書き初めでも競書雑誌でも、やるべきことって
書き初めでも競書雑誌でも大切なことは?
何度でも書くことですが、この時期に書家でありながら活動家として訴えておきたいことがあります。
書き初めでも競書雑誌でも、ついつい成績を求めたり、意識している人は多いと思います。
それは結果が出た時は良いものの、結果が出なかった時に辛くなるという様子を幾度となく見てきました。
そんなことは目に見えているので、我が藤井碧峰書道教室は、当初より何を目的に字を書くのかを明確化してやってきました。
色んなものが見えすぎても、どこに進めば良いか分からなくなるものです。
多くの書道を習いたいと願った人は、”綺麗な字を書きたい”だとか”何か成長できて、没頭できるものが欲しい”といった、シンプルな理由から始まっていることでしょう。
目的・目標を失った先の苦労は自分自身を疲れさせるだけなのは、多くの社会組織でも経験されることなのではないでしょうか?
書き初めでも競書雑誌でも大切なことは、成績を求める字ではなく良い字を書くことだと、藤井碧峰書道教室では定義しています。
誰よりも良い字が書けているのに結果が出ないということは、書道の世界でも何の世界でも、審査というものが存在する限りあることです。
数年前、【審美眼と古典について考える】という記事を書きましたが、審査員は完璧じゃないです。
審査ではなくタイムで競い合う世界なら、「速い奴が強くて勝つのではなく、勝った奴が速くて強い」と言えるし、卓球のような世界では「勝った奴が強い」というそれだけです。
一方で、書道は見る側の趣味嗜好も異なります。
更にくだらないことに、人間の好き嫌いも露骨に成績に反映させてくる素敵な先生方もいます。
だからその”くだらない世界”から離れるために、私は必要に応じて環境を変えて改善してきました。

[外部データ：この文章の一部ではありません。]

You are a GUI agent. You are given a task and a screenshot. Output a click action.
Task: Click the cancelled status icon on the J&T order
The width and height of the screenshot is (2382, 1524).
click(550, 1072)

一方で学校の書き初め大会等は、書の見方を知らない先生方で運営せざるを得ないこともあり、学校側の苦労も想像できますが、正しい努力をしたからといって報われないというのを何度も見てきました。
見ていると評価基準が、
・学校で支給されたお手本に忠実かどうか?
・(割と)太く、元気に書いてあるか?
というのが大きくあるようです。
それは、学校支給のお手本が良いという大前提においての話です。
そして太いだけの字に、筆づかいが上手いと認めざるを得ない理由はあるのでしょうか。
もし、それを徹底的に真似て、良い字じゃないのに最高賞が取れても、そこに価値はあるのでしょうか?

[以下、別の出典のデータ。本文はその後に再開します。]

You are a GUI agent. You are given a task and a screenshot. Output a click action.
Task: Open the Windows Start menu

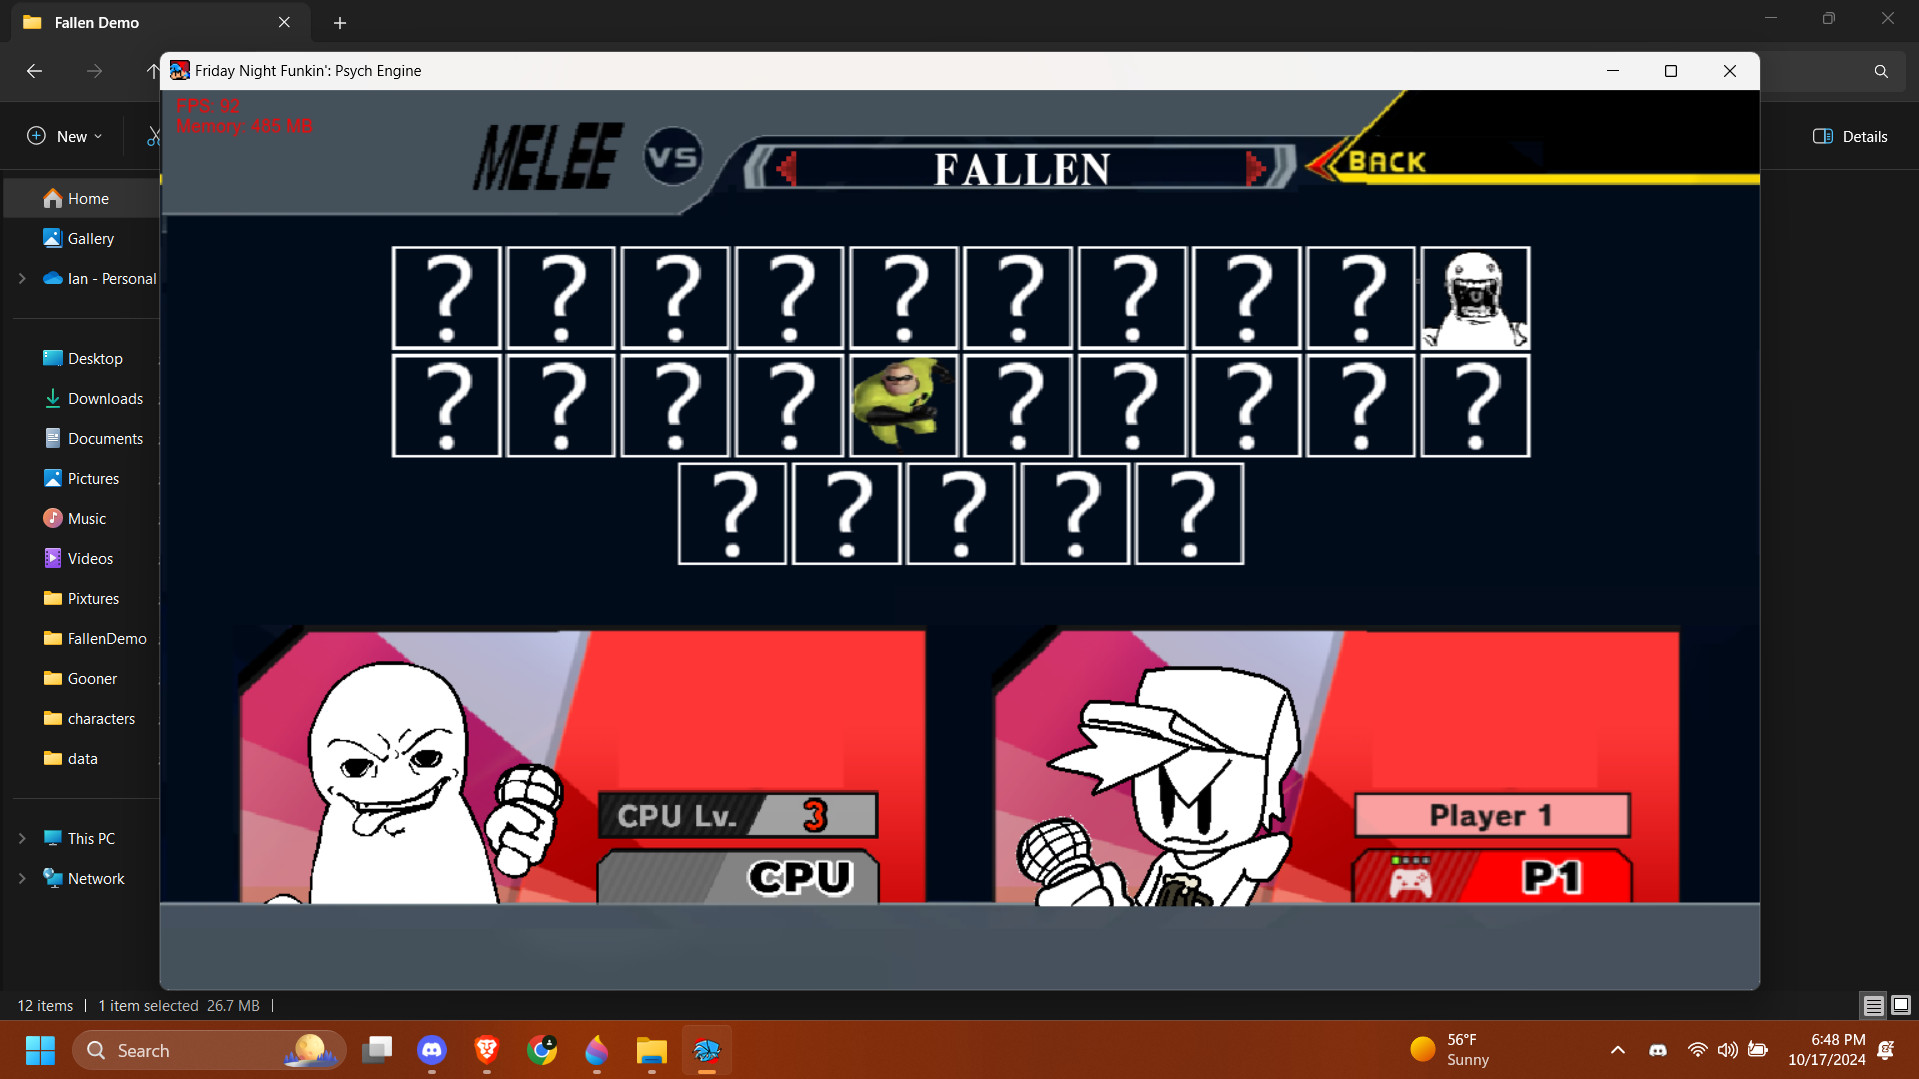coord(40,1050)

書としての価値であったり、世の中における価値をはかった時に、決して自慢できるようなものではないと思います。
実態がどうなのかが重要なのであって、上辺だけの名誉を得たことで言われる字の上手さは、その人のためにはなりません。
やはりその人の書いた字が良くないとどうしようも無い。
本当に良い字を書いて、書が分かる人でも分からない人でも、良い字だと、上手い字だと納得せざるを得ないものを書いてみせることが、良い結果へと結びつきます。
自分自身が、所属の無いような状態から作品を出品始めていることもあって、こんな精神でやってきています。
ひねくれていたらごめんなさい。
でも、これが真実だと信じて教室を始めて、それを続けてきて、沢山の大切な仲間とやってきました。

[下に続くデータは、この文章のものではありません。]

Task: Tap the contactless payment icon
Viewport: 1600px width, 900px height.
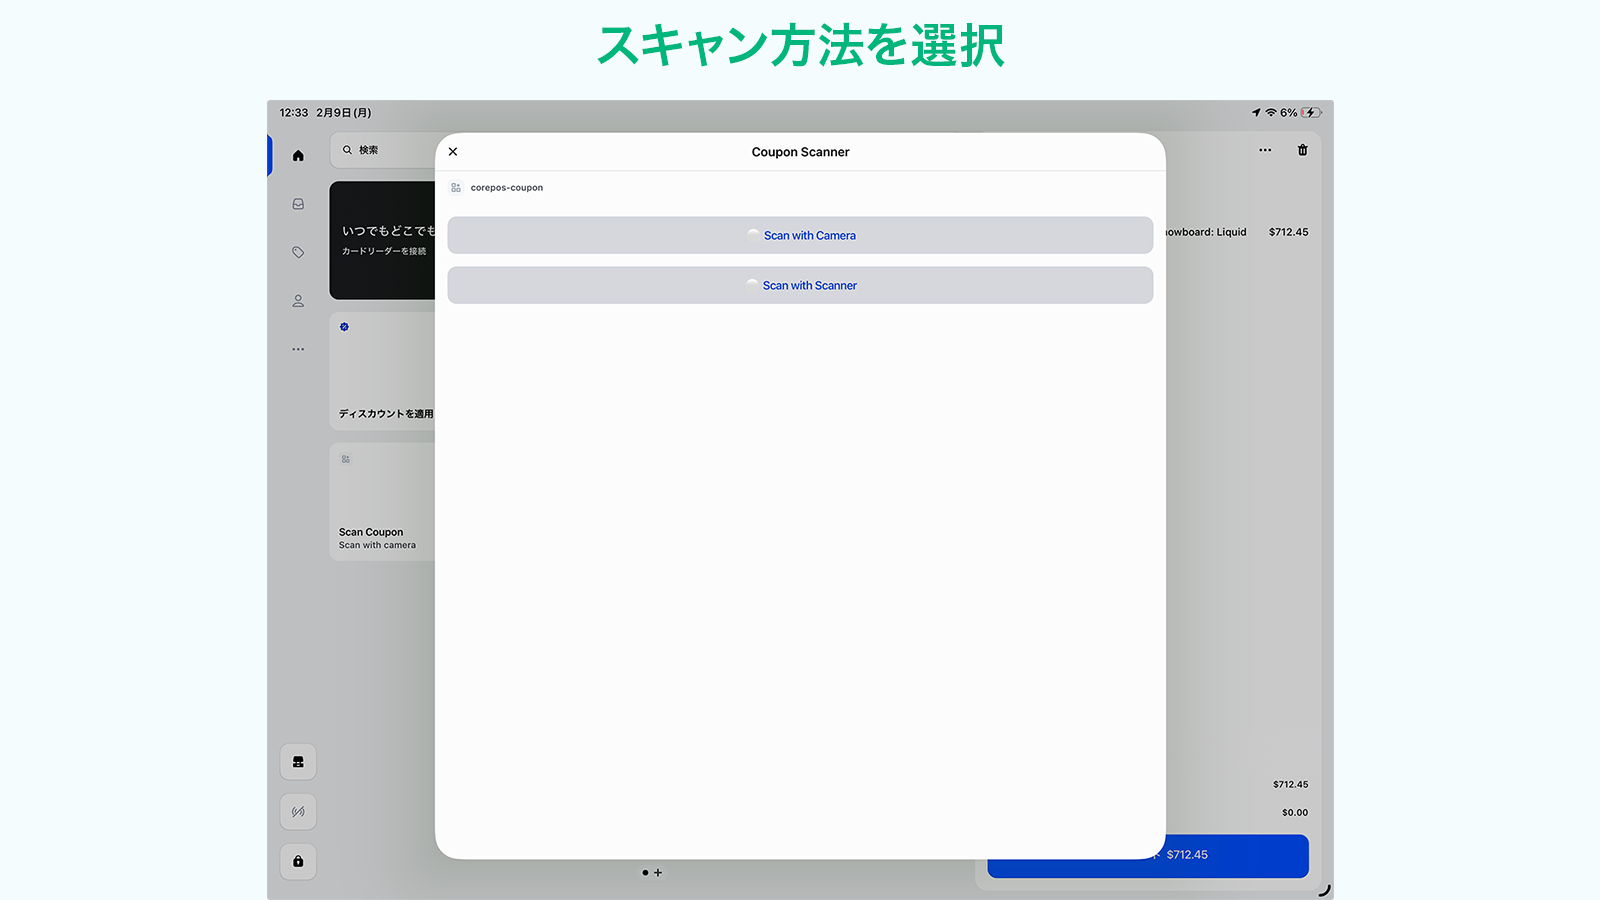Action: coord(297,811)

だから、自分の教える力のおかげで、今いる学生の生徒さんの活躍があると思ってもいないし、自分の中で自慢に思っている彼らの字をネットで表に出すこともしません。
彼らが懸命に書道というものに向き合って、向き合った気持ちと行動力に伴って結果が出ているというだけのことですから、彼ら自身が自分で特技だと言えるようになれれば、それが一番自分として嬉しいことなのです。
これまでも書き初め大会で良い結果を残してきてくれていますが、今後もそれはあくまでも本当に良い字を書いた先にあってほしいと、昨日の書道教室でも子供たちに伝えてきました。
良い字を書くということは、その会場の中で、圧倒的に良い字を書くということです。
つまりは、「~さんより上手かった」という、小さな世界で戦わないこと。
とにかく自分から厳しく見ても、指導者でも誰が見ても何も言うことが無いという、最高の字を字を書くことなのです。